● Extracted information
┏━━
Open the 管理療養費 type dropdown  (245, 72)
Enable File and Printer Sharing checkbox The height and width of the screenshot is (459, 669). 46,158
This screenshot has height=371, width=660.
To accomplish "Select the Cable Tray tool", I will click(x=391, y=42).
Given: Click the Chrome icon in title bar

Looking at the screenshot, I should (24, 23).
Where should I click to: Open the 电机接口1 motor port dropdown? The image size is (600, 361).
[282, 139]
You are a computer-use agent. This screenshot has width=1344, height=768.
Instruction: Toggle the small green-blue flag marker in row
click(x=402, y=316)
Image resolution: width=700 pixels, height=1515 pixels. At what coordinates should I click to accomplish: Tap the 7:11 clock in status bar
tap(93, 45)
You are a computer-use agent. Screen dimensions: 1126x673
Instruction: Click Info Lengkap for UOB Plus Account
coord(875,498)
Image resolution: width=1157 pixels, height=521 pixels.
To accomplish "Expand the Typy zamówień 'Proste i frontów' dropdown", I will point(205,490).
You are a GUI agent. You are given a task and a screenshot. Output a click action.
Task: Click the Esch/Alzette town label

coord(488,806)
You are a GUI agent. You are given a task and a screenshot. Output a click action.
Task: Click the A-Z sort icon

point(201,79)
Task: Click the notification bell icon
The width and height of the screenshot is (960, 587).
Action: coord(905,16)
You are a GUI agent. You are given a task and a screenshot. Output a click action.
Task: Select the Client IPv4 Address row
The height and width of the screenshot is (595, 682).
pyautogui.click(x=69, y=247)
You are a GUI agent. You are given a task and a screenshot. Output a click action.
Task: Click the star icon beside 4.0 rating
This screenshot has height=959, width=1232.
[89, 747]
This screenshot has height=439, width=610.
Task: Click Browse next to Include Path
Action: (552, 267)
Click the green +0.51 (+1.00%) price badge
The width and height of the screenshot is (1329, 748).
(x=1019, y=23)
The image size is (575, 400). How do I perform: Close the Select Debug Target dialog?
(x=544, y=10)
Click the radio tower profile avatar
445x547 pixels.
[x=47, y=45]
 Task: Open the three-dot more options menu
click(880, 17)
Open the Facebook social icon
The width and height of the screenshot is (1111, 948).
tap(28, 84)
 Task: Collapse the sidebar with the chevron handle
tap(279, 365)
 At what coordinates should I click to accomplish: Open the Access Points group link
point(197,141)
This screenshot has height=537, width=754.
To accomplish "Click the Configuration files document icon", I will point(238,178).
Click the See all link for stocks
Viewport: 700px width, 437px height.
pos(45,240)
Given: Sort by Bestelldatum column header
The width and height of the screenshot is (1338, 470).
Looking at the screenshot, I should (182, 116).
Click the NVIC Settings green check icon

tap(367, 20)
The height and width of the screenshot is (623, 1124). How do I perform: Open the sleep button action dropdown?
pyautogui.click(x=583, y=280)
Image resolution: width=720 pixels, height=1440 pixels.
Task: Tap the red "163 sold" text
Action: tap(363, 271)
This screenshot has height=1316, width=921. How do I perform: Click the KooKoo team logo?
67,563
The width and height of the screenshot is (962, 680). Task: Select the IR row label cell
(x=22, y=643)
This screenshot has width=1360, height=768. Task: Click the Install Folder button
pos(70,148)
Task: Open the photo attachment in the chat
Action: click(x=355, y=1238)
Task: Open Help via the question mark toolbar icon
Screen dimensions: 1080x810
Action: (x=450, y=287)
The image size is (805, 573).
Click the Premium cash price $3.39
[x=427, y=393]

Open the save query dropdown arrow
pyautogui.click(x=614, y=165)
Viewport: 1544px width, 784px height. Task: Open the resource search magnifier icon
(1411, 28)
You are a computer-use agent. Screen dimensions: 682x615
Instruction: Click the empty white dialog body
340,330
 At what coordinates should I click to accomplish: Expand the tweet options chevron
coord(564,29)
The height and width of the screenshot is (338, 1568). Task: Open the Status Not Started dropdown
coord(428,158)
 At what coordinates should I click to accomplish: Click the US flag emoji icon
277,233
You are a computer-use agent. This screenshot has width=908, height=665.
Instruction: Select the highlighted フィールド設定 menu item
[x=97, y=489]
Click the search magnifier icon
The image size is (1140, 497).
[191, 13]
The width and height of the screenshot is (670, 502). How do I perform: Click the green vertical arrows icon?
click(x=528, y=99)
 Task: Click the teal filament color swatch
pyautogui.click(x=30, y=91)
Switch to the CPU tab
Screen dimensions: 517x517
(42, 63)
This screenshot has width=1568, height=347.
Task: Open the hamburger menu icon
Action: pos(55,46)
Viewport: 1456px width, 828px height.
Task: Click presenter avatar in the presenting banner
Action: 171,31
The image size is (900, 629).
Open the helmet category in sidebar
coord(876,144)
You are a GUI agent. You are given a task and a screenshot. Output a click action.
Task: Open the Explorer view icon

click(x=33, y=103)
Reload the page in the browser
┗━━
Nothing in the material may change; reproduce it all.

Open the 管理療養費 type dropdown  (245, 72)
Enable File and Printer Sharing checkbox The height and width of the screenshot is (459, 669). 46,158
This screenshot has height=371, width=660.
To accomplish "Select the Cable Tray tool", I will click(x=391, y=42).
Given: Click the Chrome icon in title bar

Looking at the screenshot, I should (24, 23).
Where should I click to: Open the 电机接口1 motor port dropdown? The image size is (600, 361).
[282, 139]
You are a computer-use agent. This screenshot has width=1344, height=768.
Instruction: Toggle the small green-blue flag marker in row
click(x=402, y=316)
Image resolution: width=700 pixels, height=1515 pixels. At what coordinates should I click to accomplish: Tap the 7:11 clock in status bar
tap(93, 45)
You are a computer-use agent. Screen dimensions: 1126x673
Instruction: Click Info Lengkap for UOB Plus Account
coord(875,498)
Image resolution: width=1157 pixels, height=521 pixels.
To accomplish "Expand the Typy zamówień 'Proste i frontów' dropdown", I will point(205,490).
You are a GUI agent. You are given a task and a screenshot. Output a click action.
Task: Click the Esch/Alzette town label

coord(488,806)
You are a GUI agent. You are given a task and a screenshot. Output a click action.
Task: Click the A-Z sort icon

point(201,79)
Task: Click the notification bell icon
The width and height of the screenshot is (960, 587).
Action: coord(905,16)
You are a GUI agent. You are given a task and a screenshot. Output a click action.
Task: Select the Client IPv4 Address row
The height and width of the screenshot is (595, 682).
pyautogui.click(x=69, y=247)
You are a GUI agent. You are given a task and a screenshot. Output a click action.
Task: Click the star icon beside 4.0 rating
This screenshot has height=959, width=1232.
[89, 747]
This screenshot has height=439, width=610.
Task: Click Browse next to Include Path
Action: (552, 267)
Click the green +0.51 (+1.00%) price badge
The width and height of the screenshot is (1329, 748).
(x=1019, y=23)
The image size is (575, 400). How do I perform: Close the Select Debug Target dialog?
(x=544, y=10)
Click the radio tower profile avatar
445x547 pixels.
[x=47, y=45]
 Task: Open the three-dot more options menu
click(880, 17)
Open the Facebook social icon
The width and height of the screenshot is (1111, 948).
tap(28, 84)
 Task: Collapse the sidebar with the chevron handle
tap(279, 365)
 At what coordinates should I click to accomplish: Open the Access Points group link
point(197,141)
This screenshot has height=537, width=754.
To accomplish "Click the Configuration files document icon", I will point(238,178).
Click the See all link for stocks
Viewport: 700px width, 437px height.
pos(45,240)
Given: Sort by Bestelldatum column header
The width and height of the screenshot is (1338, 470).
Looking at the screenshot, I should (182, 116).
Click the NVIC Settings green check icon

tap(367, 20)
The height and width of the screenshot is (623, 1124). How do I perform: Open the sleep button action dropdown?
pyautogui.click(x=583, y=280)
Image resolution: width=720 pixels, height=1440 pixels.
Task: Tap the red "163 sold" text
Action: tap(363, 271)
This screenshot has height=1316, width=921. How do I perform: Click the KooKoo team logo?
67,563
The width and height of the screenshot is (962, 680). Task: Select the IR row label cell
(x=22, y=643)
This screenshot has width=1360, height=768. Task: Click the Install Folder button
pos(70,148)
Task: Open the photo attachment in the chat
Action: click(x=355, y=1238)
Task: Open Help via the question mark toolbar icon
Screen dimensions: 1080x810
Action: (x=450, y=287)
The image size is (805, 573).
Click the Premium cash price $3.39
[x=427, y=393]

Open the save query dropdown arrow
pyautogui.click(x=614, y=165)
Viewport: 1544px width, 784px height. Task: Open the resource search magnifier icon
(1411, 28)
You are a computer-use agent. Screen dimensions: 682x615
Instruction: Click the empty white dialog body
340,330
 At what coordinates should I click to accomplish: Expand the tweet options chevron
coord(564,29)
The height and width of the screenshot is (338, 1568). Task: Open the Status Not Started dropdown
coord(428,158)
 At what coordinates should I click to accomplish: Click the US flag emoji icon
277,233
You are a computer-use agent. This screenshot has width=908, height=665.
Instruction: Select the highlighted フィールド設定 menu item
[x=97, y=489]
Click the search magnifier icon
The image size is (1140, 497).
[191, 13]
The width and height of the screenshot is (670, 502). How do I perform: Click the green vertical arrows icon?
click(x=528, y=99)
 Task: Click the teal filament color swatch
pyautogui.click(x=30, y=91)
Switch to the CPU tab
Screen dimensions: 517x517
(42, 63)
This screenshot has width=1568, height=347.
Task: Open the hamburger menu icon
Action: pos(55,46)
Viewport: 1456px width, 828px height.
Task: Click presenter avatar in the presenting banner
Action: 171,31
The image size is (900, 629).
Open the helmet category in sidebar
coord(876,144)
You are a GUI agent. You are given a task and a screenshot. Output a click action.
Task: Open the Explorer view icon

click(x=33, y=103)
Reload the page in the browser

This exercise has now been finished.